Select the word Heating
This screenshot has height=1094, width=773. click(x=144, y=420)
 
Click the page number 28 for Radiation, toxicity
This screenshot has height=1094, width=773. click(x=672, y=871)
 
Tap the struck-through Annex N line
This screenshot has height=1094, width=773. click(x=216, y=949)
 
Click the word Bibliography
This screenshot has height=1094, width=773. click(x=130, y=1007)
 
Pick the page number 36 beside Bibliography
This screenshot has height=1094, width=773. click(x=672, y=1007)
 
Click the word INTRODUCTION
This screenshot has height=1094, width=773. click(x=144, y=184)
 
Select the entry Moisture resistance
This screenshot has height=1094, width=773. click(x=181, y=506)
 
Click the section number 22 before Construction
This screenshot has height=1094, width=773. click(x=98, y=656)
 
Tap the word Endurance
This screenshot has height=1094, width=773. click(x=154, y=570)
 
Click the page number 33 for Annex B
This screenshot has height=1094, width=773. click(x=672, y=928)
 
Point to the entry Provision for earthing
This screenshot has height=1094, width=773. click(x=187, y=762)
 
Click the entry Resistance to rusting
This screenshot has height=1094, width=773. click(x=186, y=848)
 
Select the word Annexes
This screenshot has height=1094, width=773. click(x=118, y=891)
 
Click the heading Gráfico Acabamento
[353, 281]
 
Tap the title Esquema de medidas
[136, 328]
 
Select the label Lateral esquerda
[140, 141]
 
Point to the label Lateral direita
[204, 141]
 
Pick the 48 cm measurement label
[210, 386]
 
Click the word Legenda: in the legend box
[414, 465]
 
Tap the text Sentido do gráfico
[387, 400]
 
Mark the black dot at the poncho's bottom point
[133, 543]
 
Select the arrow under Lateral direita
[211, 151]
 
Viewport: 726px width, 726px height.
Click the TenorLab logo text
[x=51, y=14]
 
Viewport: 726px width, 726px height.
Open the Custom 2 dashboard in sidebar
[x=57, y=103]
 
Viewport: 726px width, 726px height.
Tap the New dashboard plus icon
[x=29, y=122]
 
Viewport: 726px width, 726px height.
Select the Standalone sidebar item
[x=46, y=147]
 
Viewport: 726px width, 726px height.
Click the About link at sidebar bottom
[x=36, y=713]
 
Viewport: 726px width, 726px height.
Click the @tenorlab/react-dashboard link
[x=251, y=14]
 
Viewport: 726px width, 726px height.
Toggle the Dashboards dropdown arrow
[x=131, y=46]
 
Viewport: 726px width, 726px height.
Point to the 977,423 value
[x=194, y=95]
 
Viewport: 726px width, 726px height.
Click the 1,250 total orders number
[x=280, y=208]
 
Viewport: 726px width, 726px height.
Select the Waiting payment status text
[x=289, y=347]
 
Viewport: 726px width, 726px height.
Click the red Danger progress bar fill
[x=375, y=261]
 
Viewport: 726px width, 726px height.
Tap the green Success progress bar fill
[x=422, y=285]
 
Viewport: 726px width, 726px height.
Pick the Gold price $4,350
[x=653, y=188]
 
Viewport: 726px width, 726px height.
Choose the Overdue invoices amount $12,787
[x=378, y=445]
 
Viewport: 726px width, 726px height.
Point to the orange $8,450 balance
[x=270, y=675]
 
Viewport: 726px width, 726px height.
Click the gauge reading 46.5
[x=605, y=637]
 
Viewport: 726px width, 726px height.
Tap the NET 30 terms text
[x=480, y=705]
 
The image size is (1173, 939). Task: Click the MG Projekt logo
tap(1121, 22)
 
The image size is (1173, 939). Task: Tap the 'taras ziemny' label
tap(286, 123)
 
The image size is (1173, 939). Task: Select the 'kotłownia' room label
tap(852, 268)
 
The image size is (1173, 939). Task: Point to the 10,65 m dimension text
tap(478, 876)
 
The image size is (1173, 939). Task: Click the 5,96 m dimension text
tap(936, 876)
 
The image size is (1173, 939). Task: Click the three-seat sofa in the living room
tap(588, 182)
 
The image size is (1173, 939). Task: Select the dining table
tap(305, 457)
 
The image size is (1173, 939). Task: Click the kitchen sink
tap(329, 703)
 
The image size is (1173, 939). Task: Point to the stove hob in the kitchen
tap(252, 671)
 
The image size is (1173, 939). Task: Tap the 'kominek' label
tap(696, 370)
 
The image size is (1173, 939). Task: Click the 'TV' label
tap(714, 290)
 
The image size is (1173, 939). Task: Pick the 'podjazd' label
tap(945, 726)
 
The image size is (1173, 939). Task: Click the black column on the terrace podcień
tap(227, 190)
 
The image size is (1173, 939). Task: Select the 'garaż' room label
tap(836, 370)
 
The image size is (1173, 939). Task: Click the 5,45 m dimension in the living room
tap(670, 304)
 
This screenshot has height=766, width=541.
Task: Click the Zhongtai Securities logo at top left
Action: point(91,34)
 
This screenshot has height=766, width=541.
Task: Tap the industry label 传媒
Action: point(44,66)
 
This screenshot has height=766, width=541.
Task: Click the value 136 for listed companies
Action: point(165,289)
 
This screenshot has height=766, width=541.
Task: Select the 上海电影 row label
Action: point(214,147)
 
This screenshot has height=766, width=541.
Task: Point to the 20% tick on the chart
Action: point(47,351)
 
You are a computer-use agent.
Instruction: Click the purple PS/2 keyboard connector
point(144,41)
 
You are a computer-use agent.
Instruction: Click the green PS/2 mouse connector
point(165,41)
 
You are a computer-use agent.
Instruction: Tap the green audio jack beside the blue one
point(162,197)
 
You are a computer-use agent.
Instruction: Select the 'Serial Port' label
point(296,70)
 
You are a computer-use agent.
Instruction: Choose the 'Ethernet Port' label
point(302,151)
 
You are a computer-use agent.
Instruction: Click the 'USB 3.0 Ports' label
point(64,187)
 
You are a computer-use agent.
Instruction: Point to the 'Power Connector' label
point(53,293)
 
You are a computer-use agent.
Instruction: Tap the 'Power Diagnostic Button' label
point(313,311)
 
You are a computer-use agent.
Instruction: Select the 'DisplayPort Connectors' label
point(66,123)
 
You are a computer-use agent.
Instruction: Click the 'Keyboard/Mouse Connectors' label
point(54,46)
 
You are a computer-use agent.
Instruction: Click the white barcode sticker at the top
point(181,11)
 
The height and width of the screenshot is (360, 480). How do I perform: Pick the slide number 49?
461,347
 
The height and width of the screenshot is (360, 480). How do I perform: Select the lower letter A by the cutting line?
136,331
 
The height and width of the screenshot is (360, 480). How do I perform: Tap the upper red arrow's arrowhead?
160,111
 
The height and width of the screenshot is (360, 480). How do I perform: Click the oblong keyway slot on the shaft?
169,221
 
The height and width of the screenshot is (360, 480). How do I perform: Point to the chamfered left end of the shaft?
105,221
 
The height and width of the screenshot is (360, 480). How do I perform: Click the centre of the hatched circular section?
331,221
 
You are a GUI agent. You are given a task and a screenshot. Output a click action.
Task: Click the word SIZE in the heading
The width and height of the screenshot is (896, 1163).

::::

_INSTRUÇÕES DO EXERCÍCIO_
Renomeie "Lateral direita" para "Lado direito" em toda a listagem acima e reproduza-a integralmente, sem nenhuma outra alteração.

_RESPOSTA DA TAREFA_
Select the word Heating
This screenshot has height=1094, width=773. click(x=144, y=420)
 
Click the page number 28 for Radiation, toxicity
This screenshot has height=1094, width=773. click(x=672, y=871)
 
Tap the struck-through Annex N line
This screenshot has height=1094, width=773. click(x=216, y=949)
 
Click the word Bibliography
This screenshot has height=1094, width=773. click(x=130, y=1007)
 
Pick the page number 36 beside Bibliography
This screenshot has height=1094, width=773. click(x=672, y=1007)
 
Click the word INTRODUCTION
This screenshot has height=1094, width=773. click(x=144, y=184)
 
Select the entry Moisture resistance
This screenshot has height=1094, width=773. click(x=181, y=506)
 
Click the section number 22 before Construction
This screenshot has height=1094, width=773. click(x=98, y=656)
 
Tap the word Endurance
This screenshot has height=1094, width=773. click(x=154, y=570)
 
Click the page number 33 for Annex B
This screenshot has height=1094, width=773. click(x=672, y=928)
 
Point to the entry Provision for earthing
This screenshot has height=1094, width=773. click(x=187, y=762)
 
Click the entry Resistance to rusting
This screenshot has height=1094, width=773. click(x=186, y=848)
 
Select the word Annexes
This screenshot has height=1094, width=773. click(x=118, y=891)
 
Click the heading Gráfico Acabamento
[353, 281]
 
Tap the title Esquema de medidas
[136, 328]
 
Select the label Lateral esquerda
[140, 141]
 
Point to the label Lado direito
[204, 141]
 
Pick the 48 cm measurement label
[210, 386]
 
Click the word Legenda: in the legend box
[414, 465]
 
Tap the text Sentido do gráfico
[387, 400]
 
Mark the black dot at the poncho's bottom point
[133, 543]
 
Select the arrow under Lado direito
[211, 151]
 
Viewport: 726px width, 726px height.
Click the TenorLab logo text
[x=51, y=14]
 
Viewport: 726px width, 726px height.
Open the Custom 2 dashboard in sidebar
[x=57, y=103]
 
Viewport: 726px width, 726px height.
Tap the New dashboard plus icon
[x=29, y=122]
 
Viewport: 726px width, 726px height.
Select the Standalone sidebar item
[x=46, y=147]
 
Viewport: 726px width, 726px height.
Click the About link at sidebar bottom
[x=36, y=713]
 
Viewport: 726px width, 726px height.
Click the @tenorlab/react-dashboard link
[x=251, y=14]
 
Viewport: 726px width, 726px height.
Toggle the Dashboards dropdown arrow
[x=131, y=46]
 
Viewport: 726px width, 726px height.
Point to the 977,423 value
[x=194, y=95]
 
Viewport: 726px width, 726px height.
Click the 1,250 total orders number
[x=280, y=208]
 
Viewport: 726px width, 726px height.
Select the Waiting payment status text
[x=289, y=347]
 
Viewport: 726px width, 726px height.
Click the red Danger progress bar fill
[x=375, y=261]
 
Viewport: 726px width, 726px height.
Tap the green Success progress bar fill
[x=422, y=285]
 
Viewport: 726px width, 726px height.
Pick the Gold price $4,350
[x=653, y=188]
 
Viewport: 726px width, 726px height.
Choose the Overdue invoices amount $12,787
[x=378, y=445]
 
Viewport: 726px width, 726px height.
Point to the orange $8,450 balance
[x=270, y=675]
 
Viewport: 726px width, 726px height.
Click the gauge reading 46.5
[x=605, y=637]
 
Viewport: 726px width, 726px height.
Tap the NET 30 terms text
[x=480, y=705]
 
The image size is (1173, 939). Task: Click the MG Projekt logo
tap(1121, 22)
 
The image size is (1173, 939). Task: Tap the 'taras ziemny' label
tap(286, 123)
 
The image size is (1173, 939). Task: Select the 'kotłownia' room label
tap(852, 268)
 
The image size is (1173, 939). Task: Point to the 10,65 m dimension text
tap(478, 876)
 
The image size is (1173, 939). Task: Click the 5,96 m dimension text
tap(936, 876)
 
The image size is (1173, 939). Task: Click the three-seat sofa in the living room
tap(588, 182)
 
The image size is (1173, 939). Task: Select the dining table
tap(305, 457)
 
The image size is (1173, 939). Task: Click the kitchen sink
tap(329, 703)
 
The image size is (1173, 939). Task: Point to the stove hob in the kitchen
tap(252, 671)
 
The image size is (1173, 939). Task: Tap the 'kominek' label
tap(696, 370)
 
The image size is (1173, 939). Task: Click the 'TV' label
tap(714, 290)
 
The image size is (1173, 939). Task: Pick the 'podjazd' label
tap(945, 726)
 
The image size is (1173, 939). Task: Click the black column on the terrace podcień
tap(227, 190)
 
The image size is (1173, 939). Task: Select the 'garaż' room label
tap(836, 370)
 
The image size is (1173, 939). Task: Click the 5,45 m dimension in the living room
tap(670, 304)
 
This screenshot has height=766, width=541.
Task: Click the Zhongtai Securities logo at top left
Action: point(91,34)
 
This screenshot has height=766, width=541.
Task: Tap the industry label 传媒
Action: point(44,66)
 
This screenshot has height=766, width=541.
Task: Click the value 136 for listed companies
Action: point(165,289)
 
This screenshot has height=766, width=541.
Task: Select the 上海电影 row label
Action: point(214,147)
 
This screenshot has height=766, width=541.
Task: Point to the 20% tick on the chart
Action: point(47,351)
 
You are a computer-use agent.
Instruction: Click the purple PS/2 keyboard connector
point(144,41)
 
You are a computer-use agent.
Instruction: Click the green PS/2 mouse connector
point(165,41)
 
You are a computer-use agent.
Instruction: Tap the green audio jack beside the blue one
point(162,197)
 
You are a computer-use agent.
Instruction: Select the 'Serial Port' label
point(296,70)
 
You are a computer-use agent.
Instruction: Choose the 'Ethernet Port' label
point(302,151)
 
You are a computer-use agent.
Instruction: Click the 'USB 3.0 Ports' label
point(64,187)
 
You are a computer-use agent.
Instruction: Point to the 'Power Connector' label
point(53,293)
 
You are a computer-use agent.
Instruction: Tap the 'Power Diagnostic Button' label
point(313,311)
 
You are a computer-use agent.
Instruction: Select the 'DisplayPort Connectors' label
point(66,123)
 
You are a computer-use agent.
Instruction: Click the 'Keyboard/Mouse Connectors' label
point(54,46)
 
You are a computer-use agent.
Instruction: Click the white barcode sticker at the top
point(181,11)
 
The height and width of the screenshot is (360, 480). How do I perform: Pick the slide number 49?
461,347
 
The height and width of the screenshot is (360, 480). How do I perform: Select the lower letter A by the cutting line?
136,331
 
The height and width of the screenshot is (360, 480). How do I perform: Tap the upper red arrow's arrowhead?
160,111
 
The height and width of the screenshot is (360, 480). How do I perform: Click the oblong keyway slot on the shaft?
169,221
 
The height and width of the screenshot is (360, 480). How do I perform: Point to the chamfered left end of the shaft?
105,221
 
The height and width of the screenshot is (360, 480). How do I perform: Click the centre of the hatched circular section?
331,221
 
You are a GUI agent. You are given a task and a screenshot. Output a click action.
Task: Click the word SIZE in the heading
The width and height of the screenshot is (896, 1163).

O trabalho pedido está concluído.